---- Records shown

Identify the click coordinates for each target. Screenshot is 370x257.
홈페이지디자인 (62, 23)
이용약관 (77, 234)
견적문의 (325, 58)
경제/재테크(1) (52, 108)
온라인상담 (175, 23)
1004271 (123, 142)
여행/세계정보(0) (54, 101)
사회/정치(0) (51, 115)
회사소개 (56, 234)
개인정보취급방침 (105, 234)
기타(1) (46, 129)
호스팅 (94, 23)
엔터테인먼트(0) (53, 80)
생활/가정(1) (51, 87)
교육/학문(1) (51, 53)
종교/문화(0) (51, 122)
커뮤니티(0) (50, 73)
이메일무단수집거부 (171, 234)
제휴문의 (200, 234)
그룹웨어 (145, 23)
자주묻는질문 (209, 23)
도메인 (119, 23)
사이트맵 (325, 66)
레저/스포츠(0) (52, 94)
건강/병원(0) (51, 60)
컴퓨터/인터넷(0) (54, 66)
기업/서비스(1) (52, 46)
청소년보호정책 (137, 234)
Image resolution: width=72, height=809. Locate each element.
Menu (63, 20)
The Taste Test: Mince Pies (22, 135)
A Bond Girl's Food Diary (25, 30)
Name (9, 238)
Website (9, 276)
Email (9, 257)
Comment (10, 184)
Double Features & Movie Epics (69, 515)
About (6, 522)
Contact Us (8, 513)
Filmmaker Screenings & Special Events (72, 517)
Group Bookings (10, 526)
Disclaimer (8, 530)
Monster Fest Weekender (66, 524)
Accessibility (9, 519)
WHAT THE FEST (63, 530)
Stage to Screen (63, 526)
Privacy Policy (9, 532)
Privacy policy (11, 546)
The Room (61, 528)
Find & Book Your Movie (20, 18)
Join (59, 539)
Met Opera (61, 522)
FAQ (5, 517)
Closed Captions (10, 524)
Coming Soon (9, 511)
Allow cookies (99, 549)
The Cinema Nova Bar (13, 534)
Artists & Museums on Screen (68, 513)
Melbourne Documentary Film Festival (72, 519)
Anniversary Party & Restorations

--------

[What the exercise asks]: Could you update the entries above by replacing "Coming Soon" with "Upcoming" and leaving everything else the same?

[Reply]:
Identify the click coordinates for each target. Screenshot is 370x257.
홈페이지디자인 (62, 23)
이용약관 (77, 234)
견적문의 (325, 58)
경제/재테크(1) (52, 108)
온라인상담 (175, 23)
1004271 (123, 142)
여행/세계정보(0) (54, 101)
사회/정치(0) (51, 115)
회사소개 (56, 234)
개인정보취급방침 (105, 234)
기타(1) (46, 129)
호스팅 (94, 23)
엔터테인먼트(0) (53, 80)
생활/가정(1) (51, 87)
교육/학문(1) (51, 53)
종교/문화(0) (51, 122)
커뮤니티(0) (50, 73)
이메일무단수집거부 (171, 234)
제휴문의 (200, 234)
그룹웨어 (145, 23)
자주묻는질문 (209, 23)
도메인 (119, 23)
사이트맵 (325, 66)
레저/스포츠(0) (52, 94)
건강/병원(0) (51, 60)
컴퓨터/인터넷(0) (54, 66)
기업/서비스(1) (52, 46)
청소년보호정책 (137, 234)
Image resolution: width=72, height=809. Locate each element.
Menu (63, 20)
The Taste Test: Mince Pies (22, 135)
A Bond Girl's Food Diary (25, 30)
Name (9, 238)
Website (9, 276)
Email (9, 257)
Comment (10, 184)
Double Features & Movie Epics (69, 515)
About (6, 522)
Contact Us (8, 513)
Filmmaker Screenings & Special Events (72, 517)
Group Bookings (10, 526)
Disclaimer (8, 530)
Monster Fest Weekender (66, 524)
Accessibility (9, 519)
WHAT THE FEST (63, 530)
Stage to Screen (63, 526)
Privacy Policy (9, 532)
Privacy policy (11, 546)
The Room (61, 528)
Find & Book Your Movie (20, 18)
Join (59, 539)
Met Opera (61, 522)
FAQ (5, 517)
Closed Captions (10, 524)
Upcoming (9, 511)
Allow cookies (99, 549)
The Cinema Nova Bar (13, 534)
Artists & Museums on Screen (68, 513)
Melbourne Documentary Film Festival (72, 519)
Anniversary Party & Restorations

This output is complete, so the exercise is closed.